First we give an upper bound of $\mathrm {cat}{(E)}$, the L-S category of a principal $G$-bundle $E$ for a connected compact group $G$ with a characteristic map $\alpha : {\Sigma }V \to G$. Assume that there is a cone-decomposition $\{F_{i} \vert 0 \leq i\leq m\}$ of $G$ in the sense of Ganea that is compatible with multiplication.
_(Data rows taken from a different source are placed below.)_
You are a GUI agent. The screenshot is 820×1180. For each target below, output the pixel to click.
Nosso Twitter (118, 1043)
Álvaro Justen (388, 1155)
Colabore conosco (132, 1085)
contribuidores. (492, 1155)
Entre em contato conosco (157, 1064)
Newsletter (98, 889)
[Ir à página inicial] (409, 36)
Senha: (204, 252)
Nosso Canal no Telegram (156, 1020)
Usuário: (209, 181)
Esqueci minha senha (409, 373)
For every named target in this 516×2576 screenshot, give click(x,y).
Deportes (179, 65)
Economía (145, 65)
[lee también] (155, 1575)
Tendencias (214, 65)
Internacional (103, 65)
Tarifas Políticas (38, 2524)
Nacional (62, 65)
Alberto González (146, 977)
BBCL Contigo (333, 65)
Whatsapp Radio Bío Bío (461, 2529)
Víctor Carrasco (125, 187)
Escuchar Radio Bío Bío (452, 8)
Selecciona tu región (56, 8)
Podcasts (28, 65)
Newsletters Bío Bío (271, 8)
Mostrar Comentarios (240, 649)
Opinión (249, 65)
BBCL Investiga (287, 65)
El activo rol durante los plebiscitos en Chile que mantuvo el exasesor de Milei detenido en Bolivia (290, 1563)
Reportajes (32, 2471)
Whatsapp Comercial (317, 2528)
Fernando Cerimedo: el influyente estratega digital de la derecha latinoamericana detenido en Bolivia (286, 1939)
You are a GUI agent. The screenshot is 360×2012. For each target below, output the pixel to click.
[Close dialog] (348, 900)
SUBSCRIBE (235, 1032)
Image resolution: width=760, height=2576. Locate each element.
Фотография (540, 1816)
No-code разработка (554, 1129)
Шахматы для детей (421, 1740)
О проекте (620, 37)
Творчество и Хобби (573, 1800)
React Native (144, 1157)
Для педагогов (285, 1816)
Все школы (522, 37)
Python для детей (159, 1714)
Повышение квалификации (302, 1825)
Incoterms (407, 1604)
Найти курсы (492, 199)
Then we have $\mathrm {cat}{(E)} \leq \mathrm {Max}(m{+}n,m{+}2)$ for $n \geq 1$, if $\alpha$ is compressible into $F_{n} \subseteq F_{m}\simeq G$ with trivial higher Hopf invariant $H_n(\alpha )$. Second, we introduce a new computable lower bound, $\mathrm {Mwgt} {(X; {\mathbb {F}_2}})$ for $\mathrm {cat}({X})$. The two new estimates imply $\mathrm {cat}({\mathbf {Spin}{(9))}}=\mathrm {Mwgt} ({\mathbf {Spin}{(9)};{\mathbb {F}_2}}) = 8 > 6 =\mathrm {wgt}({\mathbf {Spin}{(9)};{\mathbb {F}_2}})$, where $(\mathrm {wgt}{-;R})$ is a category weight due to Rudyak and Strom.